The Committee received submissions about whether foreign currency risk can be a separately identifiable and reliably measurable risk component of a non-financial asset held for consumption (for example, property, plant and equipment and inventory denominated in a foreign currency) that an entity can designate as the hedged item in a fair value hedge accounting relationship. One submitter also points out that a similar question can be applied to lease liabilities denominated in a foreign currency.

Staff analysis

The staff analyse that in such cases, an entity is exposed to foreign currency risk because the fair value of the non-financial asset could change in the market participants’ perspective and the change in fair value could affect profit or loss through translation of the fair value into an entity's functional currency. This would be the case when the fair value of a non-financial asset is determined only in a foreign currency. The staff further analyse that IAS 39 and IFRS 9 had allowed designation of non-financial items as hedged items only for foreign currency risks, or in their entirety for all risks. Accordingly, the staff view that foreign currency risk can be a separately identifiable and reliably measurable risk component of a non-financial asset, based on an assessment within the context of the particular market structure and other relevant facts and circumstances.

Next, the staff analyse the qualifying criteria for hedge accounting, one of which is at the inception of the hedging relationship, the formal designation and documentation of the hedging relationship and entity's risk management objective and strategy for undertaking the hedge. Provided that the risk management objective is about risk management activities rather than simply translation of foreign currency in the financial statements, the staff expect an entity would manage and hedge exposures to changes in fair value of non-financial assets held for consumption only in very limited circumstances.

The staff also highlight that all other requirements in IFRS 9, including the designation of a hedge and hedge effectiveness, shall also be carefully considered in determining whether an entity can apply hedge accounting.

Staff recommendation

The staff recommended that the that a tentative agenda decision be published stating that the Committee concluded that the requirements in IFRS 9 provide an adequate basis for an entity to conclude on whether foreign currency risk can be a separately identifiable and reliably measurable risk component of a non-financial asset held for consumption that an entity can designate as the hedged item in a fair value hedge accounting relationship.


Most of the Committee members agreed with the staff analysis (except for the 'accounting requirements' detailed below). One Committee member expressed his concern about the inconsistencies of the conclusion in the tentative agenda decision with the implementation guidance (IAS 39:IG F.6.5) which states that fair value hedge accounting cannot be applied for a non-monetary asset carried at cost. He asked the staff whether this IG of IAS 39 is still applicable. The staff responded that IAS 39 IG were developed in the context of IAS 39, and so it is difficult to draw any analogy when analysing the subject matter under IFRS 9. However, that Committee member expressed his view that although the IG was not included in IFRS 9, the Board do not think the IG is not effective and many people actually follow the guidance set out in the IG. The Chair supplemented that IG are only examples designed to explain the requirements of the standards and cannot override the requirements of the standard. For the subject matter discussed, it is more appropriate to use the requirements in the standard and therefore the IG is not used. The Chair disagreed with a suggestion to indicate in the tentative agenda decision the application of the IG.

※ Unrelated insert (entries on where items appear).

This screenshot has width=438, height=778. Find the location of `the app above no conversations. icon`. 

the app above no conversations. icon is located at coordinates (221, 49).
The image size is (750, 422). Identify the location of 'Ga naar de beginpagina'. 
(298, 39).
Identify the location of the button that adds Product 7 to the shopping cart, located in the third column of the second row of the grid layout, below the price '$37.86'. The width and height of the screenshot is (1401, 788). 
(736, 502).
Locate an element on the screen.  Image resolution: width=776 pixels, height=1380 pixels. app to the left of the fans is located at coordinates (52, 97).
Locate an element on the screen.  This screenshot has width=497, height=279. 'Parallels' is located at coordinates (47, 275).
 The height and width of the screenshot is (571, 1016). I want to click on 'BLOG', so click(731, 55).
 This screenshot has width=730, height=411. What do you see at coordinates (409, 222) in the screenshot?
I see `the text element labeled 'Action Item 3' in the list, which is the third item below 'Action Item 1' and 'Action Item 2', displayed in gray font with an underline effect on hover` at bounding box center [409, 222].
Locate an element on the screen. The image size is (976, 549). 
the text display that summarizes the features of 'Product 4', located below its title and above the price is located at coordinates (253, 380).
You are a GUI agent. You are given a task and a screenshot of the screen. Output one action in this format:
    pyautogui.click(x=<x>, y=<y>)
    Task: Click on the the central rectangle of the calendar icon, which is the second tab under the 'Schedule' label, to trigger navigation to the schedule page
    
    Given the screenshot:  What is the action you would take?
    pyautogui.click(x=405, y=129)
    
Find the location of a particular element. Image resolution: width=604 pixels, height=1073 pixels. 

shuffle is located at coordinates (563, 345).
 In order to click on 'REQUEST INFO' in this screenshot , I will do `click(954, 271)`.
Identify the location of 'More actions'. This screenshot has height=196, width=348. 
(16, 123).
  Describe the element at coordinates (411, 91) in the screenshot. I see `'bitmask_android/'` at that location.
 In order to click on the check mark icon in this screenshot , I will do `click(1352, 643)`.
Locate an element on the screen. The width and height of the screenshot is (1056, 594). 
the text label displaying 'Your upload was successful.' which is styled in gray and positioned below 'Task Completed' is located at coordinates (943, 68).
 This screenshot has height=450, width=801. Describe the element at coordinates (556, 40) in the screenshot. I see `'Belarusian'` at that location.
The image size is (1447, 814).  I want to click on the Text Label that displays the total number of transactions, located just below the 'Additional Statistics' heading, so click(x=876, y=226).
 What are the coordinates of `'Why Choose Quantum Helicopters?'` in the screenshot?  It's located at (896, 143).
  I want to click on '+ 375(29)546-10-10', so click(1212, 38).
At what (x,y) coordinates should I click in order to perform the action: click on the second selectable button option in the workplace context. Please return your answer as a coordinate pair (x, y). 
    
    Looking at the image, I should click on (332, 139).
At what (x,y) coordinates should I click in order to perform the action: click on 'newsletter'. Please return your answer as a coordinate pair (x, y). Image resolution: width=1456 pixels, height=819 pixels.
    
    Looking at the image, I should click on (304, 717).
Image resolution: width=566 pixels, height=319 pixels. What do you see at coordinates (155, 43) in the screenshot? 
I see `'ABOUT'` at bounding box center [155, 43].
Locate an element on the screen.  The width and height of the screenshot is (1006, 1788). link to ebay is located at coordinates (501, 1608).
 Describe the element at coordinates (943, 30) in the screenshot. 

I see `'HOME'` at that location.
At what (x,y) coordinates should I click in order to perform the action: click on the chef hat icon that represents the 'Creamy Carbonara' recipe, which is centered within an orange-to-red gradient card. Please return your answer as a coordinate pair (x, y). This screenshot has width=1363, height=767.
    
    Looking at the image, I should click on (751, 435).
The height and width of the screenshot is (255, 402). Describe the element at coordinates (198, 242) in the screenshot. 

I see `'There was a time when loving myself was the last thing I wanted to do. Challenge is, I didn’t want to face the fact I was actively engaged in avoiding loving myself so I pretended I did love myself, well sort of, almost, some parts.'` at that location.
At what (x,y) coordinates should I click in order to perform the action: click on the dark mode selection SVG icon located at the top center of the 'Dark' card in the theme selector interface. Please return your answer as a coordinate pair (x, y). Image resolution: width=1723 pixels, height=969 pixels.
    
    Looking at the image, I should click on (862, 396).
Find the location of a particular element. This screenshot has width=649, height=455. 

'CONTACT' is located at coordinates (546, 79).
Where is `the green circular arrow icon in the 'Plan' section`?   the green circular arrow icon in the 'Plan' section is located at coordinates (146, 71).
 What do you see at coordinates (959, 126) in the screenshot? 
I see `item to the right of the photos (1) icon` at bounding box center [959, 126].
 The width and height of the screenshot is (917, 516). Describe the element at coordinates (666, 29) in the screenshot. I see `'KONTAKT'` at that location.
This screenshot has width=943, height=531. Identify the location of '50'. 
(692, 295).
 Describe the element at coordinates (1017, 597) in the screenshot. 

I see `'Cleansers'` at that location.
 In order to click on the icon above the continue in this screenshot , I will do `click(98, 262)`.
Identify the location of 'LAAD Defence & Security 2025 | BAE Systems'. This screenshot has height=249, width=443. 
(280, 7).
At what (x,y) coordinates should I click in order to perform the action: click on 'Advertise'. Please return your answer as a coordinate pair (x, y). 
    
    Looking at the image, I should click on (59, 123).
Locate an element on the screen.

A few Committee members did not agree with the staff analysis on "we would not expect an entity’s risk management activities to change simply because of a change in accounting requirements", especially on those new accounting requirements. There was a 'natural hedge' under the existing accounting standard. As a result of the new accounting standard, the entity's risk management activities may try to change to hedge the volatility associated with the financial statements and so that would be part of the risk management activities. The staff responded that the entity needed to be genuinely managing the foreign exchange risk inherent in the non-financial asset (instead of just finding items to offset on the financial statements) in order to apply hedge accounting. One of the qualifying hedging relationships must have hedged item and the hedged risk, which are not affected by the change in accounting requirements. However, the staff agreed that 'accounting requirements' is a very broad statement and entities may manage it in many ways, and therefore agreed with the Committee members' view to remove this from the tentative agenda decision.

Another Committee member found the statement in the tentative agenda decision 'depending on the particular facts and circumstances, a non-financial asset may be priced only in a currency other than an entity's functional currency' could be misleading. The staff said that this sentence refers to a situation where a component of the asset is routinely priced in a currency other than the entity's functional currency, rather than the overall price of the asset.

The Committee decided, by a majority of votes, not to add the matter to the standard-setting and to adopt the tentative agenda decision, subject to the changes of removing the 'accounting requirements' paragraph.